The Senate bill bars
illegal immigrants from the insurance
pools entirely.
Ever since
Sen. Joe Wilson's (R-SC) now-infamous
“You lie!” outburst during President
Barack Obama’s September 10 healthcare
address,
Democrats have worked to
assure the public their plan will not
funnel tax dollars to illegal
immigrants. Excluding the undocumented
from the new healthcare infrastructure
may lessen the likelihood of the
reform’s derailment.
But the Senate bill goes a step further:
The new measures impose a five-year
waiting period before legal non-citizens
can access federal subsidies.

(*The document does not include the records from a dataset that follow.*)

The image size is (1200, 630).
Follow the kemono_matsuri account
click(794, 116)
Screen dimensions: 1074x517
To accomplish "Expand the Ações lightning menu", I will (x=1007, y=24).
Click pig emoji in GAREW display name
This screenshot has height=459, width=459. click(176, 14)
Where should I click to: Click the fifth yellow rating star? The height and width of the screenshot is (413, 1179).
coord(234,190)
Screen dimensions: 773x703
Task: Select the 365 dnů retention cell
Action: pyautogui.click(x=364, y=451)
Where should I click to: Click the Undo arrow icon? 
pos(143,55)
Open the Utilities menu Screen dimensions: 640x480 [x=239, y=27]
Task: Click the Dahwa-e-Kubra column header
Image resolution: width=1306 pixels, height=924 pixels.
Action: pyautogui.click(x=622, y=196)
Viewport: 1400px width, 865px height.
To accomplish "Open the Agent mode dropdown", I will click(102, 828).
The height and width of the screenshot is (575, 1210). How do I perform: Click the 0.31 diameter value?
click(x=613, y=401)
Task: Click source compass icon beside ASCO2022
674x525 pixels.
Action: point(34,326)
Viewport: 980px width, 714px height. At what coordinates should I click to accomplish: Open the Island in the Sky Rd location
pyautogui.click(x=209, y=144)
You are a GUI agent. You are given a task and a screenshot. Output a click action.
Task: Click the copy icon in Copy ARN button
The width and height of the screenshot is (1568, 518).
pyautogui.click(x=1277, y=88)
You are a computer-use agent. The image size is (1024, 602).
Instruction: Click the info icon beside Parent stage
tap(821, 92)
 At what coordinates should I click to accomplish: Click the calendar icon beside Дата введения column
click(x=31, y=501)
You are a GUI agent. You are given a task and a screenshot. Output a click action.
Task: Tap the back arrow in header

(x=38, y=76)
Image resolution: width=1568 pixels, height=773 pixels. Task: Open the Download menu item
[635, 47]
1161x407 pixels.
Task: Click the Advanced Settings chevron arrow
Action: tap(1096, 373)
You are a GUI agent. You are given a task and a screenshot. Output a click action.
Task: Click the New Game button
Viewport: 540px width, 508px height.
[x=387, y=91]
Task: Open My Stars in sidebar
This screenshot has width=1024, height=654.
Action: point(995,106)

The House
bill made these funds available to some
low-income legal residents.
An October
2009 report by the Migration Policy
Institute found that, of the roughly 12
million legal permanent residents in the
United States, more than a quarter of
them are uninsured.
Over a million of those legal immigrants
would find themselves left out of
Medicaid coverage or insurance subsidies
if the five-year period remains on the
books.
Hispanic Congressional Caucus members
say these provisions may save coverage
dollars, but taxpayers and insurance
policyholders will face extra emergency
care costs.
A 2008 study from the Kaiser Family
Foundation found taxpayers fork the bill
for 75 percent of total uncompensated
care, which equates to $43 billion
annually.
Research by Families USA puts
the total amount of uncompensated care
costs at $73 billion a year.
Their
report finds government and charity pays
$30 billion of this amount, while the
remaining $43 billion is passed on to
insurance policyholders.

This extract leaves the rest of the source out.